[[ SUPPLIED ENTRIES, beginning ]]

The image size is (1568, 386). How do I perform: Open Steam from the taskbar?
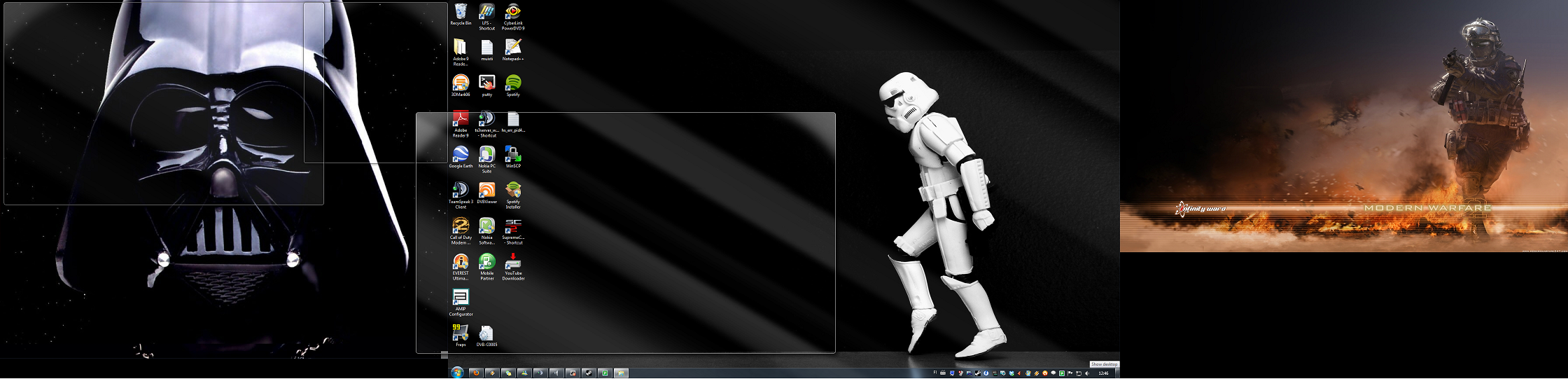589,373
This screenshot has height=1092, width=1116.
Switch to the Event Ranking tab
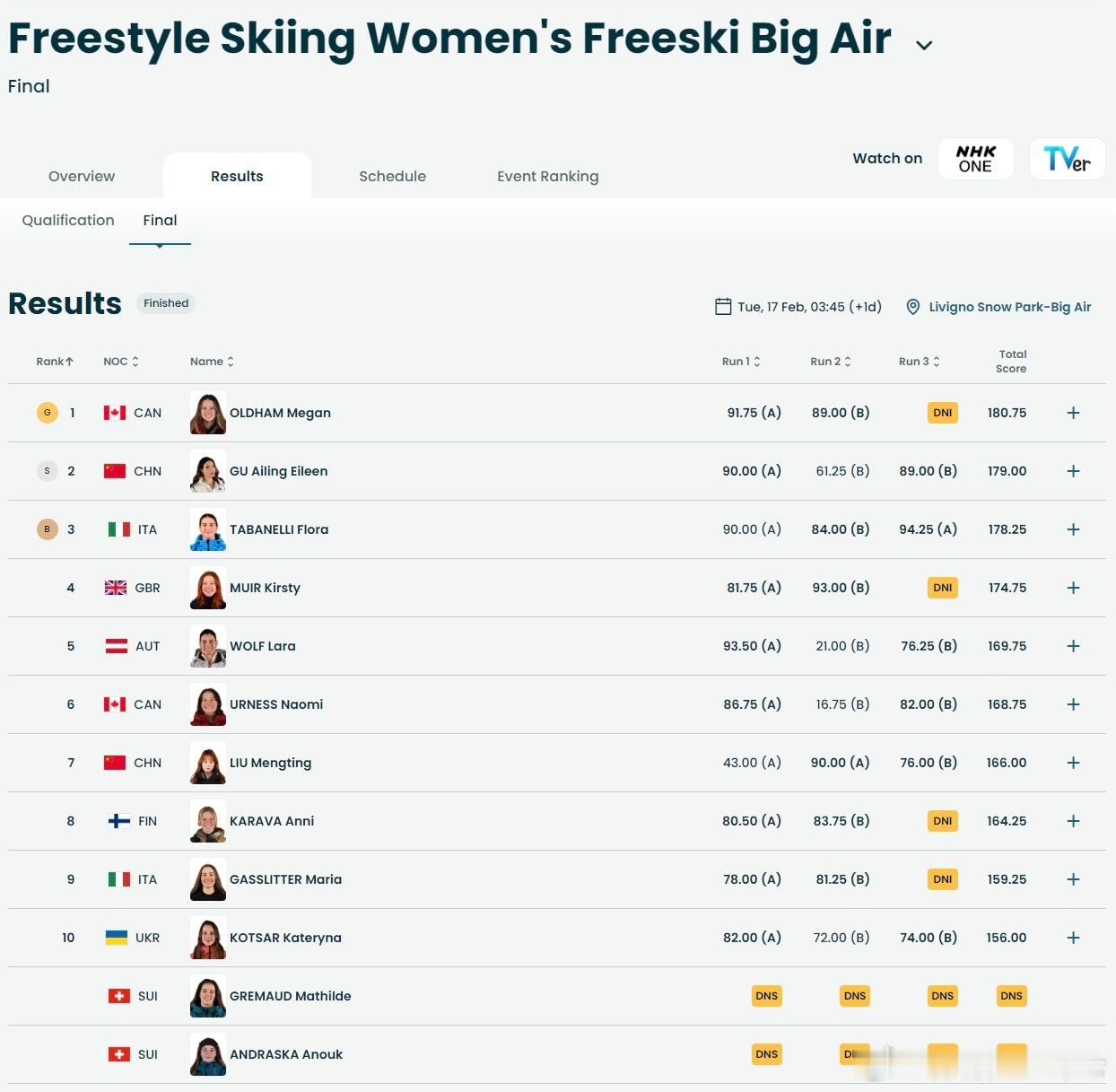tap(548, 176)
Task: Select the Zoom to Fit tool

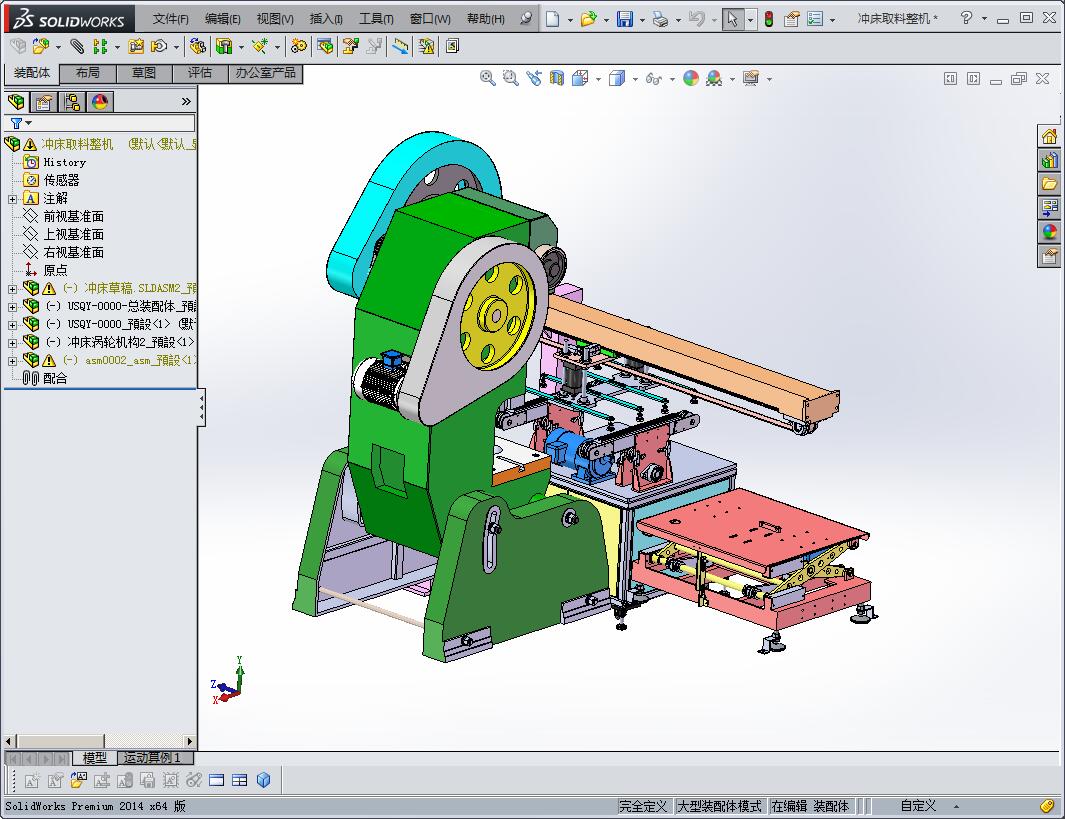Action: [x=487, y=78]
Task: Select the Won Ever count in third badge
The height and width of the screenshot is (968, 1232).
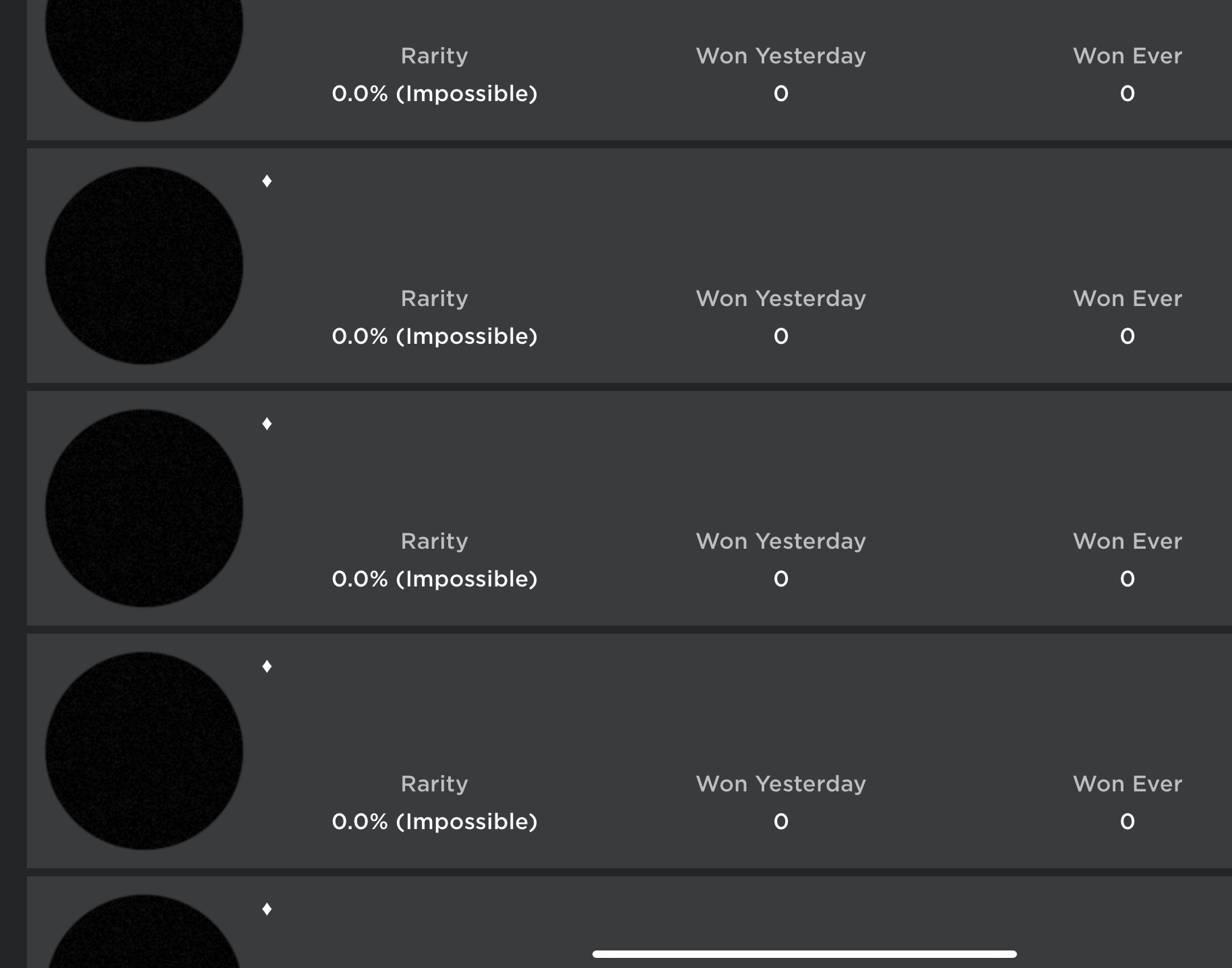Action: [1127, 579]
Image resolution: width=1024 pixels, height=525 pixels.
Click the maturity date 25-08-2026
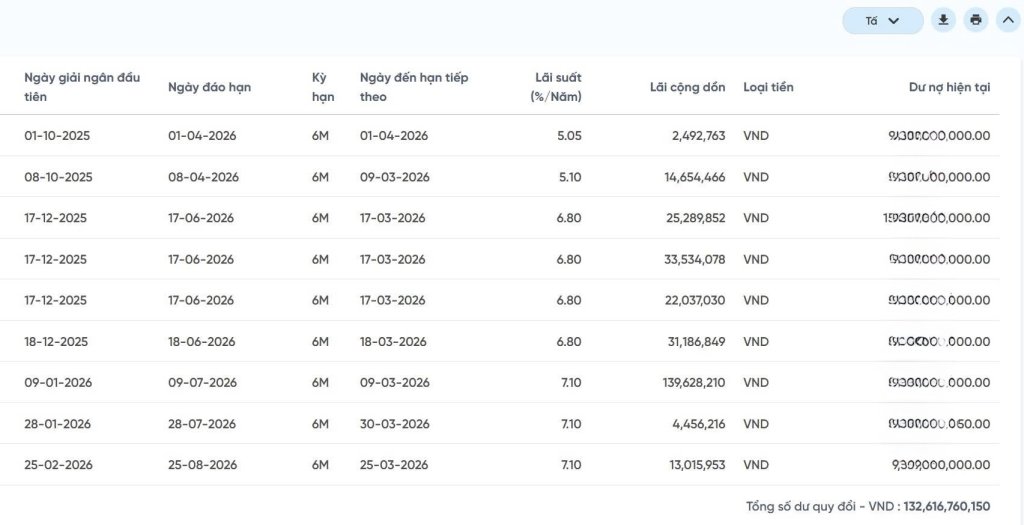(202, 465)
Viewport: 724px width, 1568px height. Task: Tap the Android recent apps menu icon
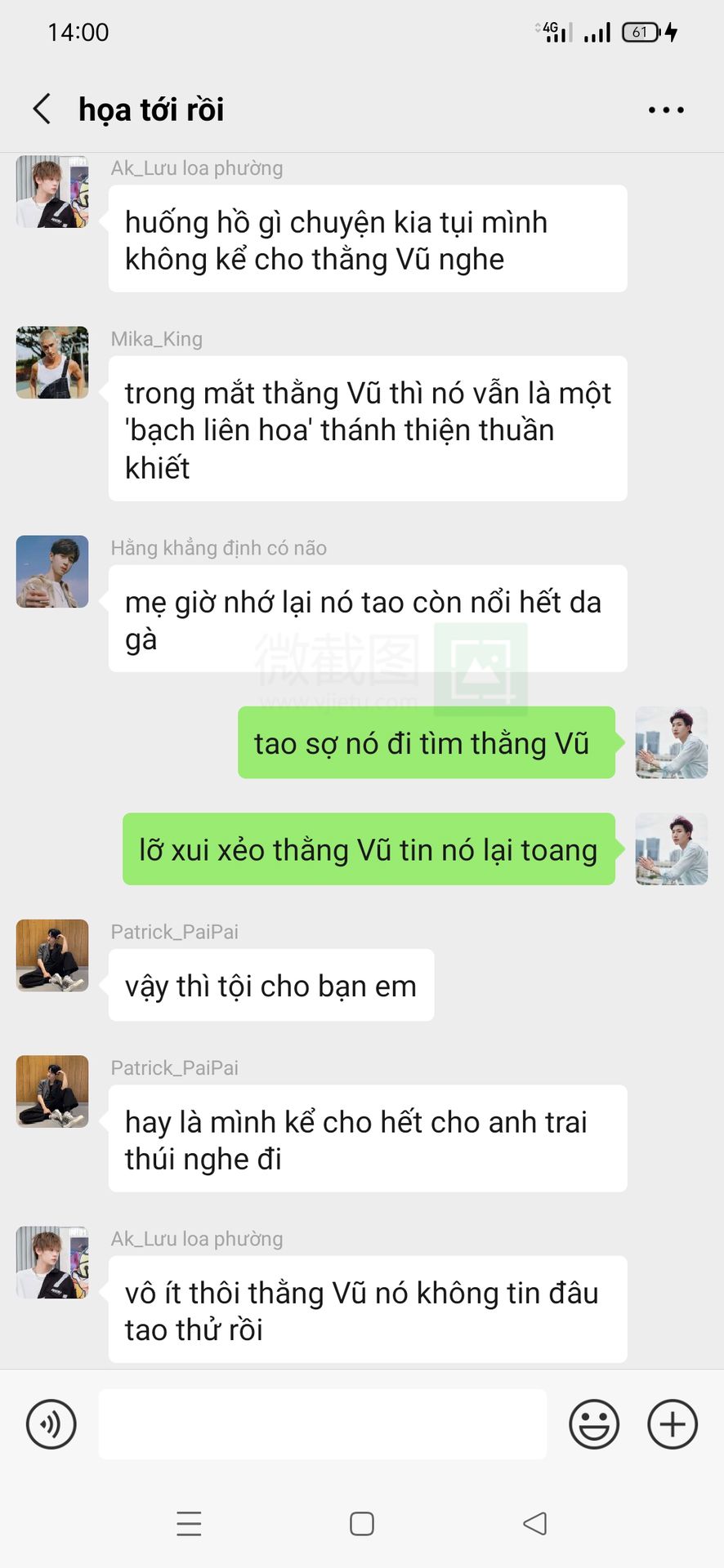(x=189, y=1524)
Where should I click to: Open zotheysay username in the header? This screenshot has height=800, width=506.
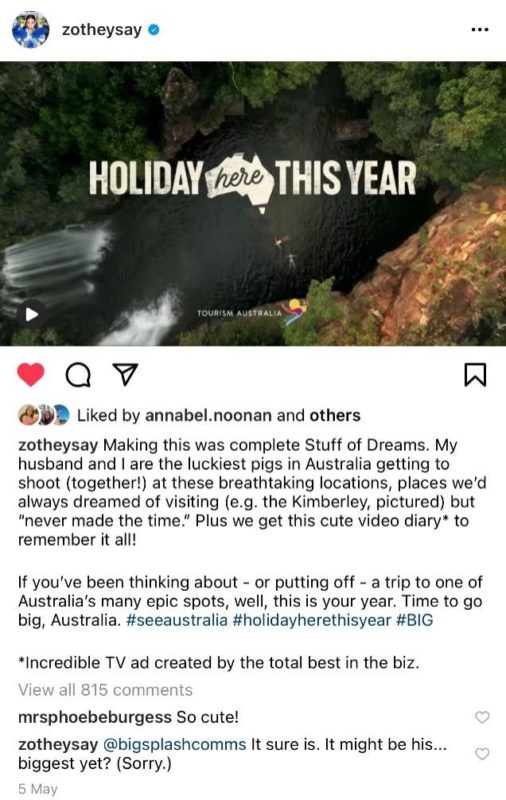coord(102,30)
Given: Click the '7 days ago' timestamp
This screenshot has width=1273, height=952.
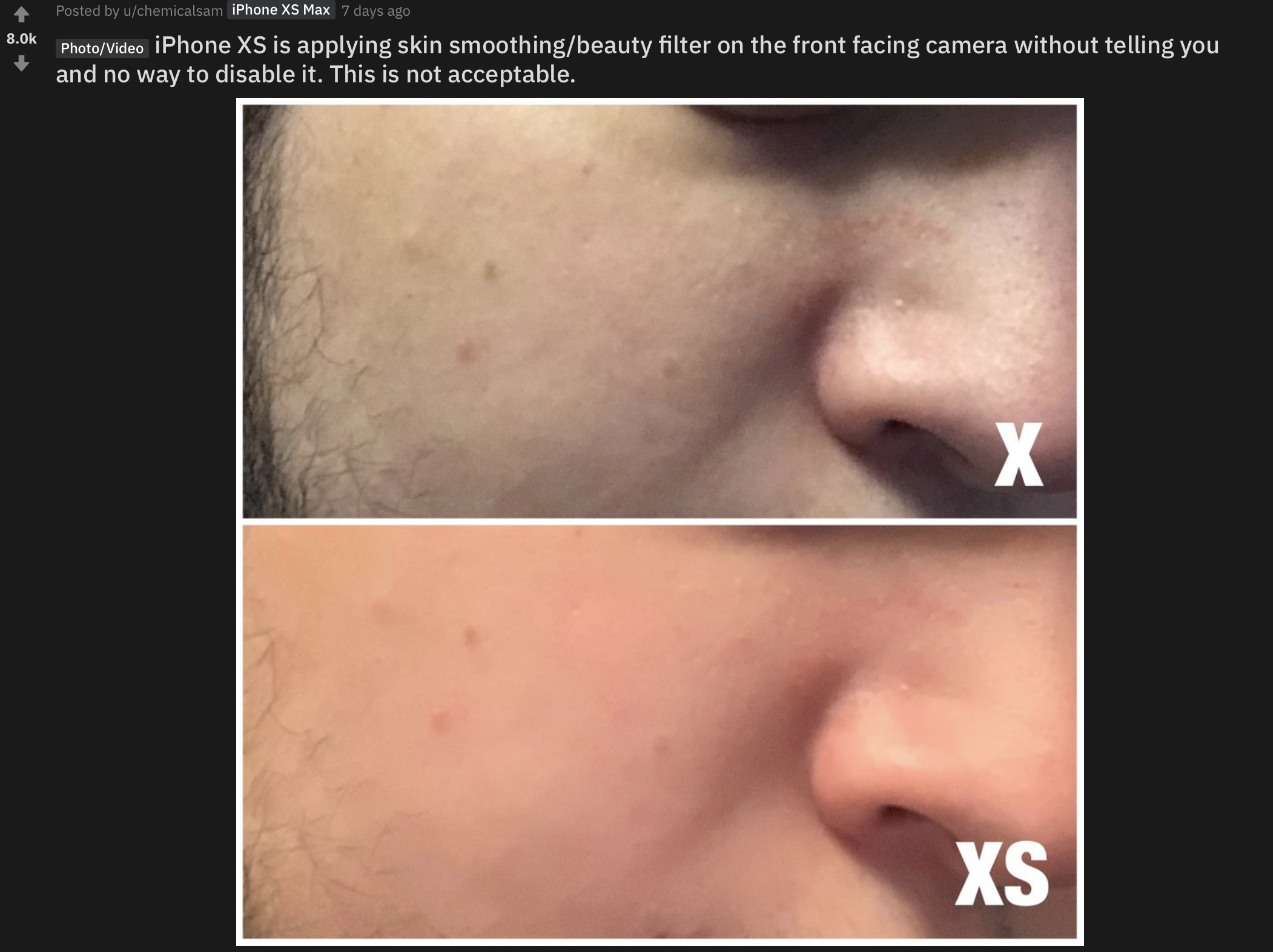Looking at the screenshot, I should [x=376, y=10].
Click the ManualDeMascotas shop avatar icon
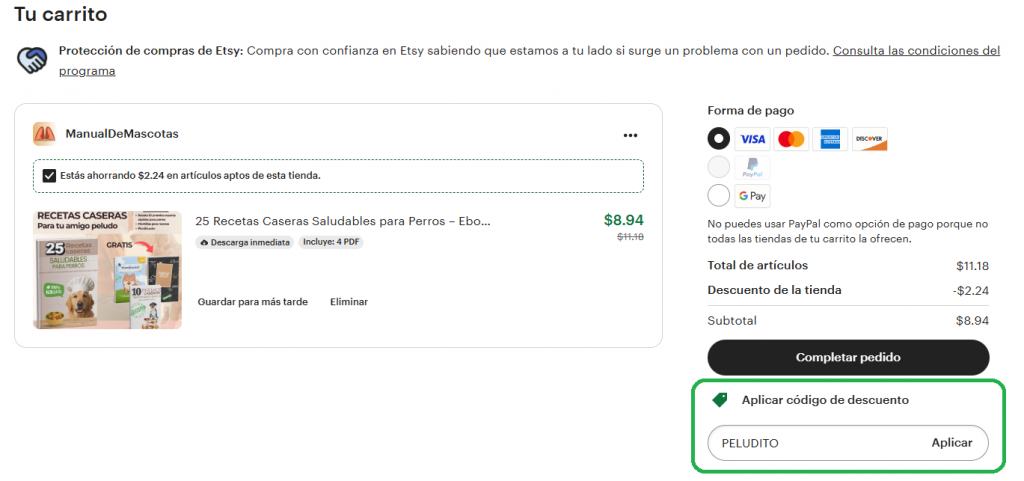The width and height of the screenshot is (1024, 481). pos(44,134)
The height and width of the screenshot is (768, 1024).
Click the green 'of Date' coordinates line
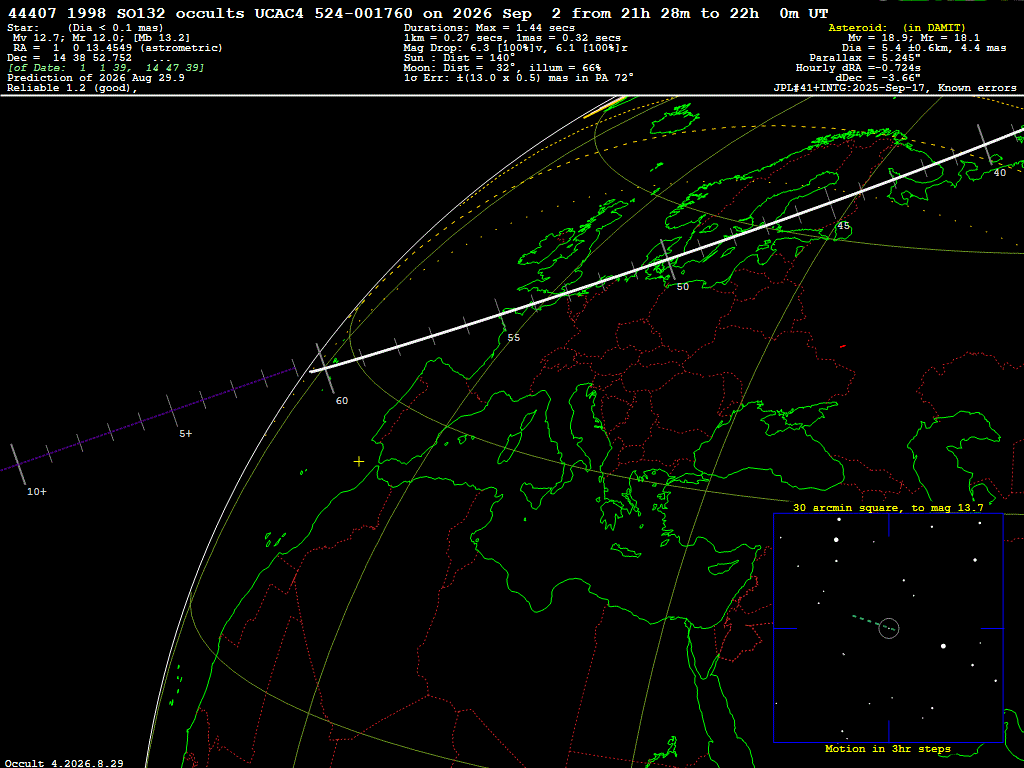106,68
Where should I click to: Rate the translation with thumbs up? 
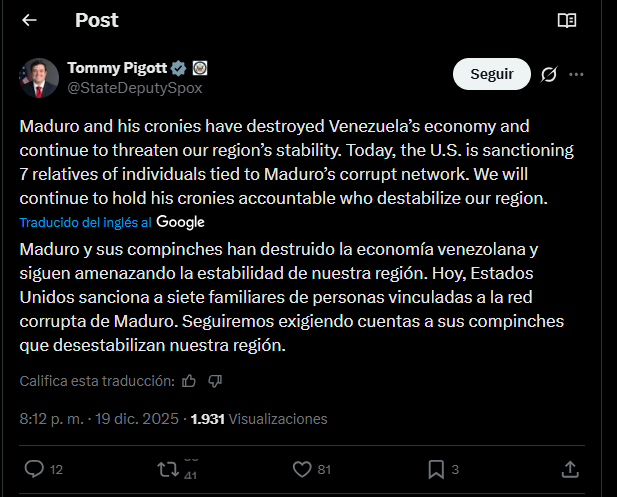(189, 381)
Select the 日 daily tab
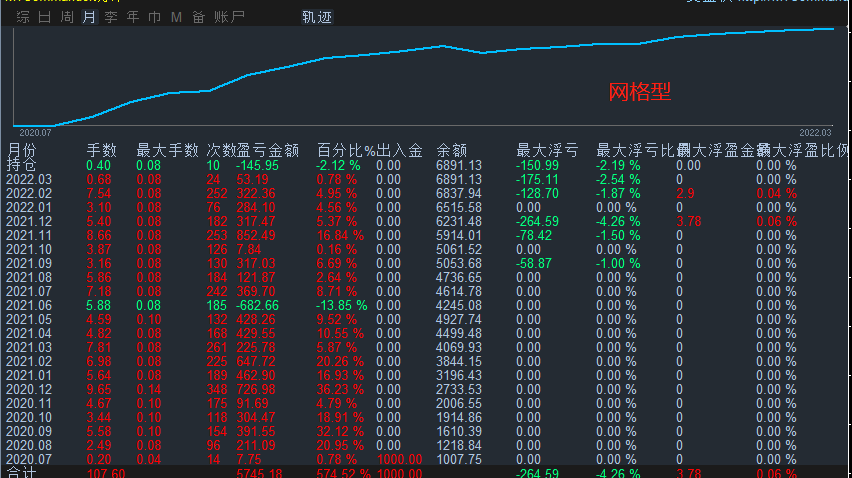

[[ SUPPLIED ENTRIES, end ]]

■ **DIRECTIONS**: From the line that contains "Given: Click the '7 days ago' timestamp" down to the last line of the material above, every line must be repeated exactly, with pictures removed and both end lines included.

■ **ANSWER FOR THIS EXERCISE**:
Given: Click the '7 days ago' timestamp
This screenshot has width=1273, height=952.
Looking at the screenshot, I should [x=376, y=10].
Click the ManualDeMascotas shop avatar icon
The width and height of the screenshot is (1024, 481). pos(44,134)
The height and width of the screenshot is (768, 1024).
Click the green 'of Date' coordinates line
106,68
Where should I click to: Rate the translation with thumbs up? 
(189, 381)
Select the 日 daily tab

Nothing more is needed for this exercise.